### Work instructions
Which lines in the data below contain the string "blue"? Show each one.

Dataset entries:
- - -

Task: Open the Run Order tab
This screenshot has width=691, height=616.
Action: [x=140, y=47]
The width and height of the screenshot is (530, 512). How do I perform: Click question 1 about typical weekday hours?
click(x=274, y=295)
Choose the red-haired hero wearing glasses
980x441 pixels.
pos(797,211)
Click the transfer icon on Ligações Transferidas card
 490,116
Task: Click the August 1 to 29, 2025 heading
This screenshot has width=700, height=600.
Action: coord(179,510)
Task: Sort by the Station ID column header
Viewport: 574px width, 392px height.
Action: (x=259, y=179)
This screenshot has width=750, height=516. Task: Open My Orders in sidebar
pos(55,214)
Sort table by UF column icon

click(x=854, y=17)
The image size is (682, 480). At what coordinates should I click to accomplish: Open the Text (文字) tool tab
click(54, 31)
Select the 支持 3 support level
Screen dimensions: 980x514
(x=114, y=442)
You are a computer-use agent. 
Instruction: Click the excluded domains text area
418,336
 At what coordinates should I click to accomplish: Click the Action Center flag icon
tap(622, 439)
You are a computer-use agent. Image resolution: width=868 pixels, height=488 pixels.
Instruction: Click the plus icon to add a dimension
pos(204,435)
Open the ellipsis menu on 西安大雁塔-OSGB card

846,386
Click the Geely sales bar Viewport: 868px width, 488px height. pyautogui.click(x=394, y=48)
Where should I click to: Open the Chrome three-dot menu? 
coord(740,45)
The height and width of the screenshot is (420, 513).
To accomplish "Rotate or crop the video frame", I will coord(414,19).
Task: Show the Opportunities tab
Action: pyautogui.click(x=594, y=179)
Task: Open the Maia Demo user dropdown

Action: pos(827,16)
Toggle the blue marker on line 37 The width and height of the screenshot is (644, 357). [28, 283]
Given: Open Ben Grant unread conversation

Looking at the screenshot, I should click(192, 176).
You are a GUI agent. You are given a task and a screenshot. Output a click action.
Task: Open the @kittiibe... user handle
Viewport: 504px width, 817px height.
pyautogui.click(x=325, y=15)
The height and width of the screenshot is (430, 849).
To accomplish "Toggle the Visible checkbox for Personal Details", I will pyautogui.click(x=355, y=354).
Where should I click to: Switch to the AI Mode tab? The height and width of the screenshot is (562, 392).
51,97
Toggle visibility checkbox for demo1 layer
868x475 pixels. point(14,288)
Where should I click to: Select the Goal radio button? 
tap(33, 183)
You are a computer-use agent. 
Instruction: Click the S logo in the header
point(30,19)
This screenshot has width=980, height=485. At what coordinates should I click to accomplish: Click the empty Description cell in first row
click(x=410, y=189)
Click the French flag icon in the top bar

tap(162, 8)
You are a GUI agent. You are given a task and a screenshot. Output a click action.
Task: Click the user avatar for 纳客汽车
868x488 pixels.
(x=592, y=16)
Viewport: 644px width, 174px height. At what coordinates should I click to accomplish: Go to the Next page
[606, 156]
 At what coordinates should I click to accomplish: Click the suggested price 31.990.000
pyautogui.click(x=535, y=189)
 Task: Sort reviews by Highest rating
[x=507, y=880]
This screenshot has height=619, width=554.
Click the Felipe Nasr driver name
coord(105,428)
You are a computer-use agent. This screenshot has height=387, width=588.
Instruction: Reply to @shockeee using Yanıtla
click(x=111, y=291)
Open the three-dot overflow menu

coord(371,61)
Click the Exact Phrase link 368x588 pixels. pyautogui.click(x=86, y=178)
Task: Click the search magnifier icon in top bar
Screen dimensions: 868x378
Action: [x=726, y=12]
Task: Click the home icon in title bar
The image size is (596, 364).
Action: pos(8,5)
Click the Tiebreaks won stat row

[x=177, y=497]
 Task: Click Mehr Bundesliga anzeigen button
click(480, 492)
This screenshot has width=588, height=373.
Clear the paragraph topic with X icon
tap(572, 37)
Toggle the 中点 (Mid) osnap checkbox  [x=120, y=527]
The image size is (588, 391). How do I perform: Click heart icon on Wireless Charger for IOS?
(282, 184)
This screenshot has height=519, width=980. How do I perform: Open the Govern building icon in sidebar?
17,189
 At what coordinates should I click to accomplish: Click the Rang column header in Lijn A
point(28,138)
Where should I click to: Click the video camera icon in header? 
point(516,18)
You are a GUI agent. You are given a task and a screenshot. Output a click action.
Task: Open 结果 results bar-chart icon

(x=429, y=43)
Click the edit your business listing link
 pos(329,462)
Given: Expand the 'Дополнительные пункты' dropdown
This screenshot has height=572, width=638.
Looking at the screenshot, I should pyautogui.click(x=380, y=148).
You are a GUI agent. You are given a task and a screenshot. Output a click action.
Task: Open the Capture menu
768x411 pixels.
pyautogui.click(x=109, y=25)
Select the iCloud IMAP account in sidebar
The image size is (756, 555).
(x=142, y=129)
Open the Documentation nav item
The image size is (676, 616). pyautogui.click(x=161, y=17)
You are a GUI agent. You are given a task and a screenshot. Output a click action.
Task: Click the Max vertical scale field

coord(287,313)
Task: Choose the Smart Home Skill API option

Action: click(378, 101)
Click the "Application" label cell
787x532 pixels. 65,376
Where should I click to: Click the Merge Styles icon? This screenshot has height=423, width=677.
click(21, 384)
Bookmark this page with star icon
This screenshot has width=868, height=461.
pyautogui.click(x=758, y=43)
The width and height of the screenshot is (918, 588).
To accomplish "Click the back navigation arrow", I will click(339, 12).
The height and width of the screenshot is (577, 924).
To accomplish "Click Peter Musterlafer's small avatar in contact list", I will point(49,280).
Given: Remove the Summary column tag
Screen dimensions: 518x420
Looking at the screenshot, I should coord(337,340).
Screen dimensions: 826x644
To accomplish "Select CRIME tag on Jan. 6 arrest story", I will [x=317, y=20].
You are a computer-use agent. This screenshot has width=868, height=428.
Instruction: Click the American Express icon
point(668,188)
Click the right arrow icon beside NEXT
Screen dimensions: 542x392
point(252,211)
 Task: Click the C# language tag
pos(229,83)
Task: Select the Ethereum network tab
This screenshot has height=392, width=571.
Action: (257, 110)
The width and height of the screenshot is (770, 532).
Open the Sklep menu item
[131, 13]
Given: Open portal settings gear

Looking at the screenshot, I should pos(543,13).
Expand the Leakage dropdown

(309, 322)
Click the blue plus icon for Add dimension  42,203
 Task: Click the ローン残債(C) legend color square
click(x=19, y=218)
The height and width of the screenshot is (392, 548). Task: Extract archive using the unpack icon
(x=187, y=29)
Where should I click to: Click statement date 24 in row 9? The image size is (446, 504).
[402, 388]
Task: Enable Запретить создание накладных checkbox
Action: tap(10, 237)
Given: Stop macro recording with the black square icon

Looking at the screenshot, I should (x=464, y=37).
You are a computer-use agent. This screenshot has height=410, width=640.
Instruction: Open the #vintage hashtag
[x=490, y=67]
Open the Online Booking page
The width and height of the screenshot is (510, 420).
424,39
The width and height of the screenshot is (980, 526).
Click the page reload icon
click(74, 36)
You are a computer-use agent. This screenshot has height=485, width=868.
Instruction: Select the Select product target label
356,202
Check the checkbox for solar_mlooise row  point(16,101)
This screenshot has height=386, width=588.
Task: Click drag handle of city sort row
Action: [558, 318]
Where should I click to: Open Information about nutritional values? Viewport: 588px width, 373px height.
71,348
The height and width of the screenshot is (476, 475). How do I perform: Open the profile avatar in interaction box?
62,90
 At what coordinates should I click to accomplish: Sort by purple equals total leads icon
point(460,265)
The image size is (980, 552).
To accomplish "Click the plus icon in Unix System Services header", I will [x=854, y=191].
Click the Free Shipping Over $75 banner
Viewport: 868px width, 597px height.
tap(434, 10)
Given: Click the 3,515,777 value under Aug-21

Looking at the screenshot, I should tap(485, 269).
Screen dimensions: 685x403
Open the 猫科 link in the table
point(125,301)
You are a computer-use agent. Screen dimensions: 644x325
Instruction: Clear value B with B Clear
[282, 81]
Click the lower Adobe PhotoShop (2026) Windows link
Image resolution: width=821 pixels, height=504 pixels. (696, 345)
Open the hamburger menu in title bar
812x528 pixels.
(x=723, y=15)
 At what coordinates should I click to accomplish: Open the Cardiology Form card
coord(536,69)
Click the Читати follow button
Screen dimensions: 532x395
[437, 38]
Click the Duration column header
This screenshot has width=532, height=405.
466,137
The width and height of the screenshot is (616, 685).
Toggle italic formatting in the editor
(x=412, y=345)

- - -

### Exercise answer
Toggle the blue marker on line 37 The width and height of the screenshot is (644, 357). [28, 283]
Click the blue plus icon for Add dimension  42,203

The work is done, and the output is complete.